Location: Plant Science ResearchTitle: Mapping resistance quantitative trail loci for three foliar diseases in a maize recombinant inbred line population-evidence for multiple disease resistance?) Author
|Holland, Jim - Jim|
Submitted to: Journal of Phytopathology
Publication Type: Peer Reviewed Journal
Publication Acceptance Date: 12/1/2009
Publication Date: 3/1/2010
Citation: Zwonitzer, J., Coles, N., Krakowsky, M.D., Holland, J.B., Mcmullen, M.D., Pratt, R., Balint Kurti, P.J. 2010. Mapping resistance quantitative trail loci for three foliar diseases in a maize recombinant inbred line population-evidence for multiple disease resistance?. Journal of Phytopathology. 100:72-79. Interpretive Summary: In this paper we identify regions of the genome conferring resistance to the corn diseases, northern corn leaf blight, southern leaf blight and grey leaf spot. We report evidence that some regions of the genome confer resistance to all three diseases.
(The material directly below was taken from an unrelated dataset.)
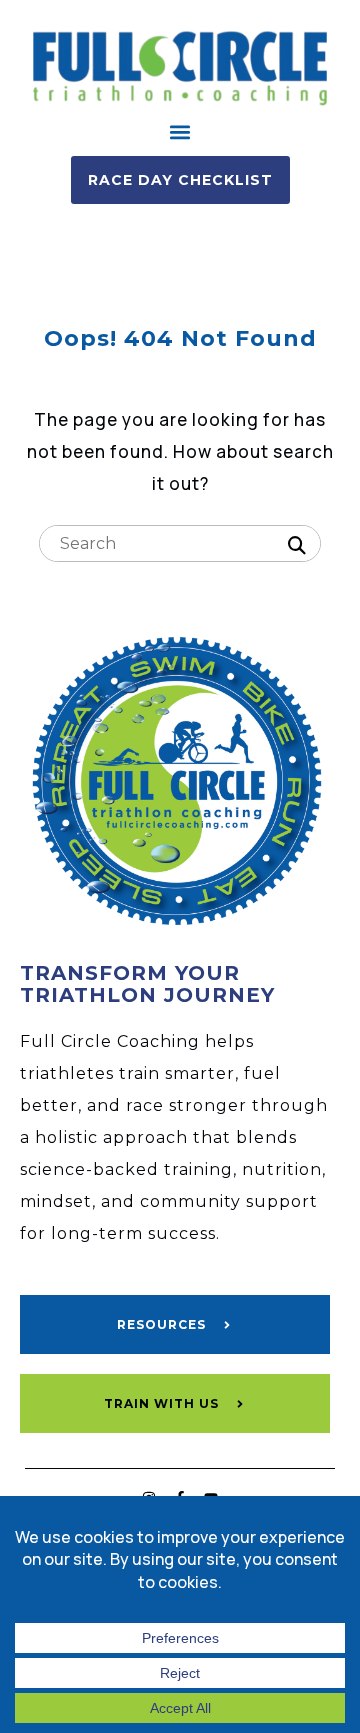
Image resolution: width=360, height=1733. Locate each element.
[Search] (297, 546)
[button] (180, 132)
Technical Abstract: Southern leaf blight (SLB), gray leaf spot (GLS), and northern leaf blight (NLB) are three important foliar diseases impacting maize production. The objectives of this study were to identify quantitative trait loci for disease resistance (dQTL) for resistance to these diseases in a maize recombinant inbred line (RIL) population, and to determine whether there was evidence for genes or loci conferring multiple disease resistance (MDR). The population of 109 RILs used in this study was derived from a cross between maize lines Ki14 and B73. Each disease was scored in separate trials. Nine, eight, and six dQTL were identified for SLB, GLS, and NLB, respectively. dQTL for all three diseases colocalized in bin 1.06, while dQTL colocalizing for two of the three diseases were identified in bins 1.08-1.09, 2.02/2.03, 3.04, 8.05, and 10.05. Highly significant correlations between the resistances to the three diseases were found. The highest correlation was identified between SLB and GLS resistance, (r=0.62). Identification of dQTL conferring resistance to more than one disease and the highly significant correlations observed suggest that MDR genes or loci are segregating within the Kb population.